== What is needed ==
In the passage on roles in an addicted family, what is the role of the family hero in the system?

== Passage shown ==
════════════════════

It is Not OK to Play
Life becomes painful and difficult and serious identity and purpose are linked to job or project. “Parentification.”
Don’t Rock the Boat
Roles are inflexible. Inability for the family to adjust to change in a flexible manner. Don’t rock the boat is the master rule; it is the rule that rules other rules.
Common Roles Taken on by Members of an Addicted Family
The chief enabler is the person who is closest and most depended on by the dependent—the spouse, parent, friend, or co-worker. The role of the chief enabler in the system is to provide responsibility to compensate for the dependent’s lack of responsibility and control. They try to shield the family and reduce their own sense of powerlessness by protecting the addict.
The family hero is the person who compensates for the increasing anxiety and falling apart of the family by being very good. Can see and hear more of what is really happening in the family and begins to feel responsible for the family pain. The hero tries hard to make things better for the family and works diligently to improve the situation. Because of the progressive nature of the disease, the hero is always losing ground and feels consistently inadequate. This feeling of in- adequacy is well hidden by the obvious success (visible) of the family hero. The role of the hero is to provide self-worth for the system. The hero takes over responsibility the chief enabler can’t handle. He provides self-esteem for the family; school jock, company man, social nice guy/gal; often becomes alcoholic or marries one. Family hero/secret keeper: too good to be true. Being good will help addict stop. Detracts attention away from the addict by being good or perfect. Obsessive or compulsive behaviors help him maintain control and block painful feelings. Keep secrets to keep the addict and family safe. “I received the academic award of the year, Dad. Would you like to see it?”
The one who is in the family public eye. They draw attention away from the family’s primary problem of addiction by creating other matters of concern. He has already learned in this family that one is not rewarded for who one is but rather for how one performs. This person doesn’t want to work as hard as the hero just to prove himself worthy, so decides to pull away from the family and look for good feelings of belonging elsewhere. This may be through delinquency or other misbehavior. It may be terrible grades at school or acts of hostility. The scapegoat may feel trapped or ignored at home. The negative behavior may be his/her way of calling out for help. Because of the repressed anger in feeling the need for this withdrawal, the scapegoat often gets much attention for the destructive ways in which this withdrawal takes place. The role of the scapegoat is to provide distraction and focus to the system. The scapegoat or rebel/black sheep draws attention away from the addict and chemical dependency as the primary by becoming the identified patient. Becomes delinquent, misbehaves, bad grades, opposition defiant, feels trapped or ignored. Behavior may be a call for help. “I don’t need to listen to that phony principle. He has been on my case from the start of the year.”

════════════════════

== Data records ==
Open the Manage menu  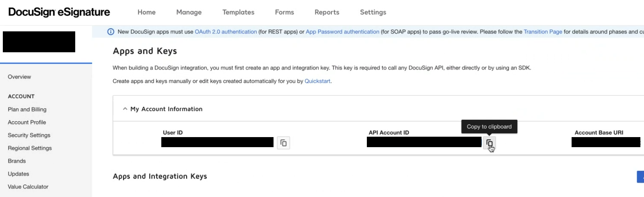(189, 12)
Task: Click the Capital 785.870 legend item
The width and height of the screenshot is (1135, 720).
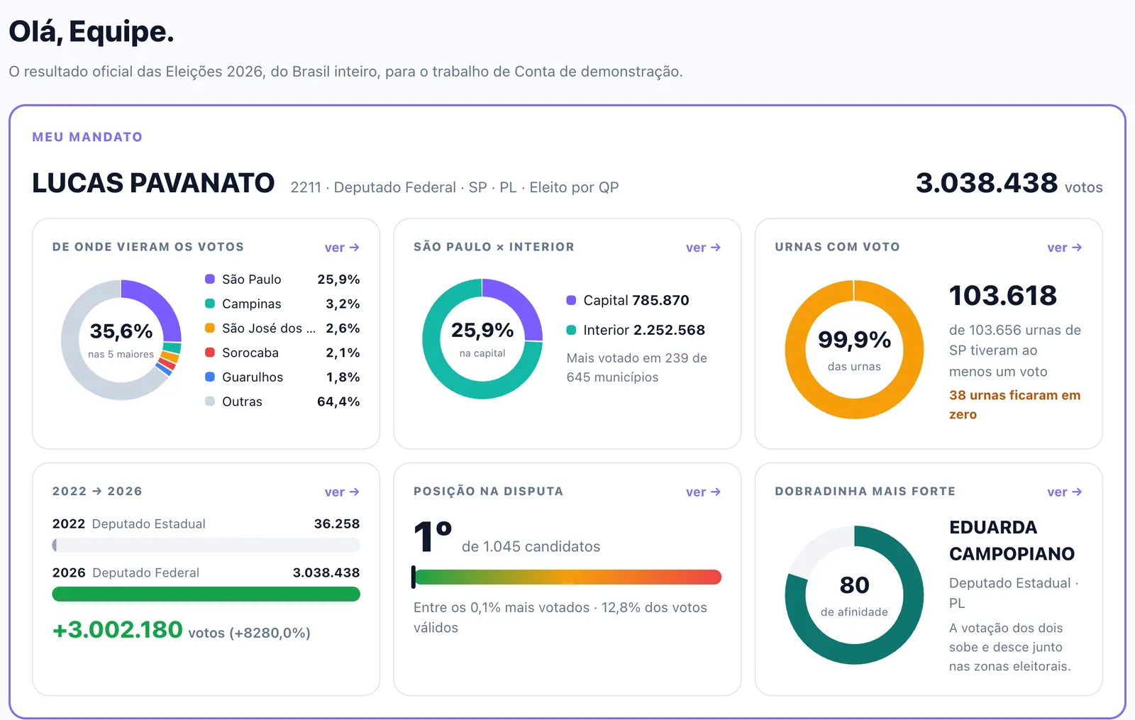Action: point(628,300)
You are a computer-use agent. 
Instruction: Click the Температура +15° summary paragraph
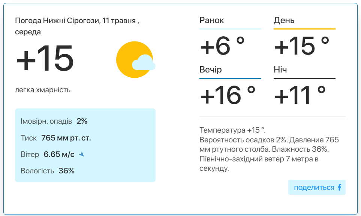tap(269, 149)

════════════════════

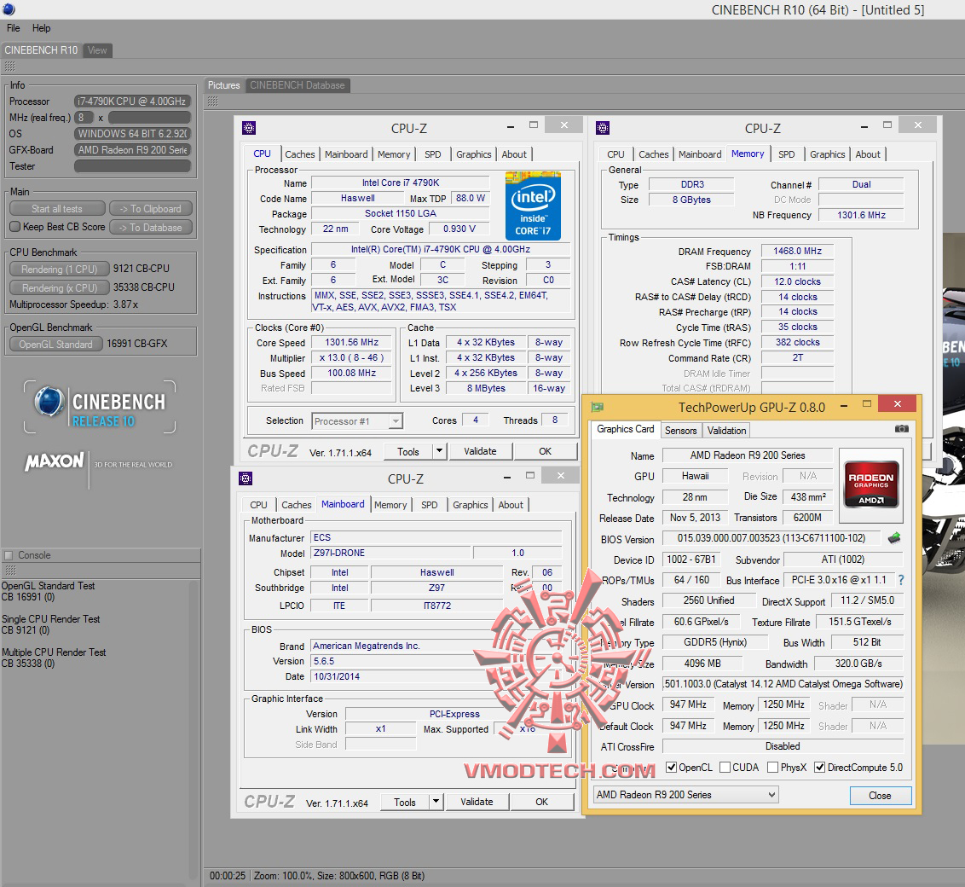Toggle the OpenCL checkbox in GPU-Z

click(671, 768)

════════════════════

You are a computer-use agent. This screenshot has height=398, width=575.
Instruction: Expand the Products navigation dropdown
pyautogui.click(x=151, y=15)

════════════════════

== Answer space ==
The family hero's role is to provide self-worth for the system.